Simulate East Cluster Failure

# Scale down all deployments in East cluster
kubectx east
kubectl scale deployment --all --replicas=0 -n ecommerce

# Verify West cluster handles traffic
kubectx west
kubectl get pods -n ecommerce
kubectl logs -f deployment/product-service -n ecommerce

# Restore East cluster
kubectx east
kubectl scale deployment product-service --replicas=3 -n ecommerce
kubectl scale deployment inventory-service --replicas=2 -n ecommerce
kubectl scale deployment frontend --replicas=3 -n ecommerce

Database Failover

# Promote West database to primary
kubectl exec -it order-service-0 -n ecommerce --context=west -- \
  psql -U orderuser -d orders -c "SELECT pg_promote();"
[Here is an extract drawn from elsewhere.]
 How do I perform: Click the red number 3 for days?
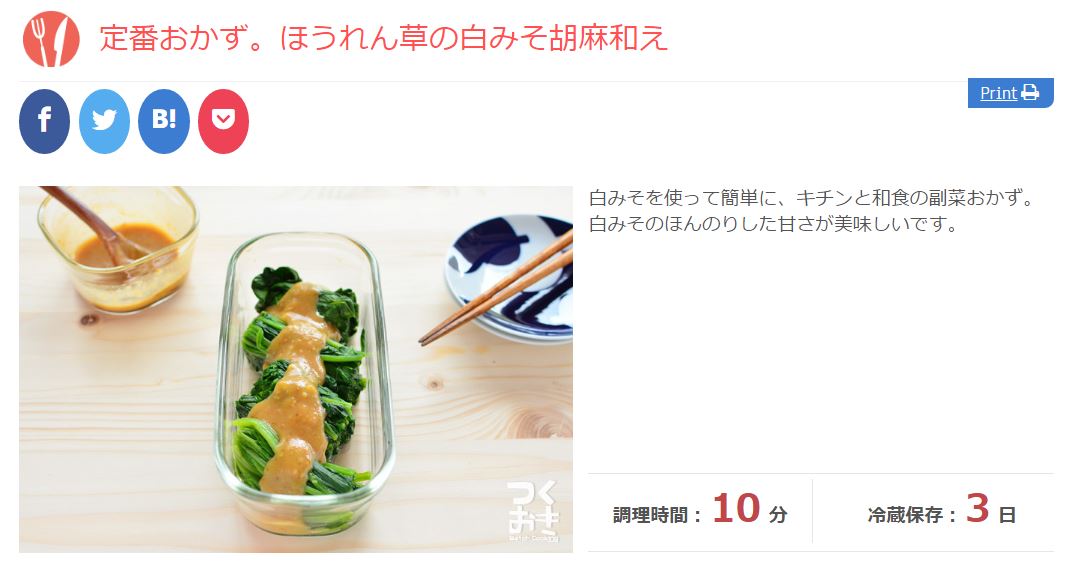point(977,508)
# Update order service to use West database
kubectl set env statefulset/order-service \
  DATABASE_URL='jdbc:postgresql://west-db.example.com:5432/orders' \
  -n ecommerce --context=west

Best Practices Demonstrated

  1. High Availability: Multiple replicas across zones and regions
  2. Horizontal Scaling: HPA based on CPU and memory metrics
  3. Circuit Breaking: Istio DestinationRules for fault tolerance
  4. Resource Management: Proper requests and limits
  5. Health Checks: Liveness and readiness probes
  6. Security: Network policies, secrets management
  7. Observability: Prometheus metrics, centralized logging
  8. StatefulSet: For order service with persistent storage
  9. Anti-Affinity: Spread pods across nodes
  10. Multi-Cluster: Cross-cluster service discovery and failover

Cleanup

# Delete resources from both clusters
kubectx east
kubectl delete namespace ecommerce monitoring

kubectx west
kubectl delete namespace ecommerce monitoring

# Delete local kind clusters
kind delete cluster --name east-cluster
kind delete cluster --name west-cluster

# Delete GKE clusters (if using cloud)
gcloud container clusters delete east-cluster --zone=us-east1-b --quiet
gcloud container clusters delete west-cluster --zone=us-west1-a --quiet

Summary

This multi-cluster setup demonstrates:

  • Geographic Distribution: East and West clusters for low latency
  • High Availability: Redundant services across regions
  • Load Balancing: Automatic traffic distribution
  • Service Mesh: Istio for advanced traffic management
  • Monitoring: Prometheus and Grafana for observability
  • Disaster Recovery: Failover capabilities between clusters
  • Scaling: HPA for automatic pod scaling
  • Security: Network policies and secrets management

This architecture provides a production-ready foundation for running distributed applications across multiple Kubernetes clusters.